When evaluating an estimator, the two probably most common used criteria are the maximum risk and the Bayes risk. My question refers to the latter one:
The bayes risk under the prior $\pi$ is defined as follows:
$$B_{\pi} (\hat{\theta}) = \int R(\theta, \hat{\theta} ) \pi ( \theta ) d \theta $$
I don't quite get what the prior $\pi$ is doing and how I should interpret it. If I have a risk function $R(\theta, \hat{\theta} )$ and plot it, intuitively I would take its area as a criterion to judge how "strong" the risk is over all possible values of $\theta$. But involving the prior somehow destroys this intuition again, although it is close. Can someone help me how to interpret the prior?
Best Answer
[Here is an excerpt from my own textbook, The Bayesian Choice (2007), that argues in favour of a decision-theoretic approach to Bayesian analysis, hence of using the Bayes risk.]
Except for the most trivial settings, it is generally impossible to uniformly minimize (in $d$) the loss function $\text{L}(\theta,d)$ when $\theta$ is unknown. In order to derive an effective comparison criterion from the loss function, the frequentist approach proposes to consider instead the average loss (or frequentist risk) \begin{eqnarray*} R(\theta,\delta) & = & \mathbb{E}_\theta \lbrack \text{L} (\theta ,\delta(x))\rbrack \\ & = & \int_{\cal X} \text{L}(\theta,\delta(x))f(x|\theta) \,dx , \end{eqnarray*} where $\delta(x)$ is the decision rule, i.e., the allocation of a decision to each outcome $x\sim f(x|\theta)$ from the random experiment.
The function $\delta$, from ${\mathcal X}$ in $\mathfrak{D}$, is usually called estimator (while the value $\delta(x)$ is called estimate of $\theta$).
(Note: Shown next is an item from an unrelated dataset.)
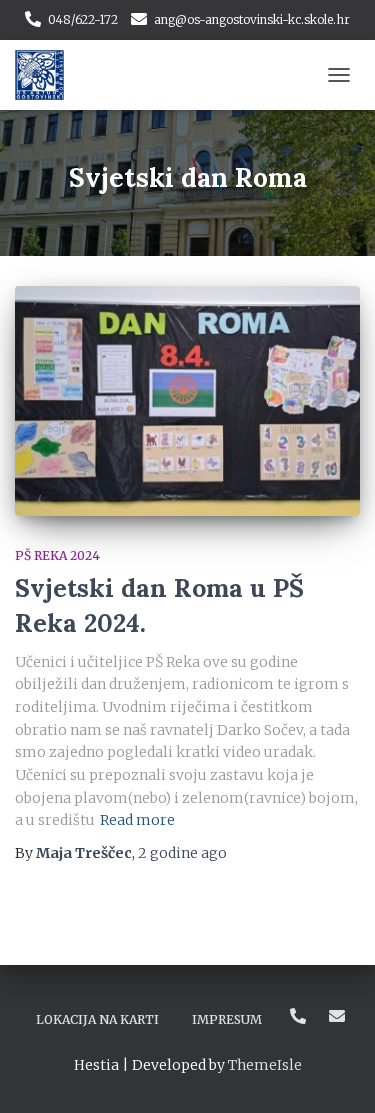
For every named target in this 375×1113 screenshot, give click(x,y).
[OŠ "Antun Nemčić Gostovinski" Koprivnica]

When there is no risk of confusion, we also denote the set of estimators by $\mathfrak{D}$.
The frequentist paradigm relies on this criterion to compare estimators and, if possible, to select the best estimator, the reasoning being that estimators are evaluated on their long-run performance for all possible values of the parameter $\theta$. Notice, however, that there are several difficulties associated with this approach.
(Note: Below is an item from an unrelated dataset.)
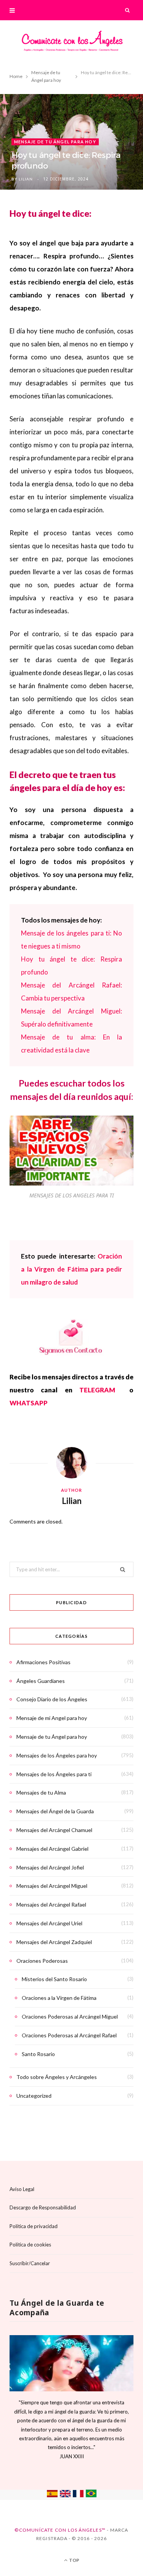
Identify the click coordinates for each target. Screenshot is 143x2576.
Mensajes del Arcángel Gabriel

Example 2.4 - Consider $x_1$ and $x_2$, two observations from $$ P_{\theta}(x = \theta-1) = P_{\theta}(x = \theta+1) = 0.5, \qquad \theta\in\mathbb{R}. $$ The parameter of interest is $\theta$ (i.e., $\mathfrak{D} = \Theta$) and it is estimated by estimators $\delta$ under the loss $$ \text{L}(\theta,\delta) = 1-\mathbb{I}_{\theta}(\delta), $$ often called $0-1$ loss, which penalizes errors of estimation, whatever their magnitude, by $1$. Considering the particular \est $$ \delta_0(x_1,x_2) = {x_1+x_2 \over 2}, $$ its risk function is \begin{eqnarray*} R(\theta,\delta_0) & = & 1-P_{\theta}(\delta_0(x_1,x_2) = \theta) \\ & = & 1-P_{\theta}(x_1 \ne x_2) = 0.5. \end{eqnarray*} This computation shows that the estimator $\delta_0$ is correct half of the time. Actually, this estimator is always correct when $x_1\ne x_2$, and always wrong otherwise. Now, the \est\ $\delta_1(x_1,x_2) = x_1+1$ also has a risk function equal to $0.5$, as does $\delta_2(x_1,x_2) = x_2-1$. Therefore, $\delta_0$, $\delta_1$ and $\delta_2$ cannot be ranked under the $0-1$ loss. $\blacktriangleright$
On the contrary, the Bayesian approach to Decision Theory integrates on the space $\Theta$ since $\theta$ is unknown, instead of integrating on the space ${\cal X}$ as $x$ is known. It relies on the posterior expected loss \begin{eqnarray*} \rho(\pi,d|x) & = & \mathbb{E}^\pi[L(\theta,d)|x] \\ & = & \int_{\Theta} \text{L}(\theta,d) \pi(\theta|x)\, d\theta, \end{eqnarray*} which averages the error (i.e., the loss) according to the posterior distribution of the parameter $\theta$, conditionally on the observed value} $x$. Given $x$, the average error resulting from decision $d$ is actually $\rho(\pi,d|x)$. The posterior expected loss is thus a function of $x$ but this dependence is not troublesome, as opposed to the frequentist dependence of the risk on the parameter because $x$, contrary to $\theta$, is known.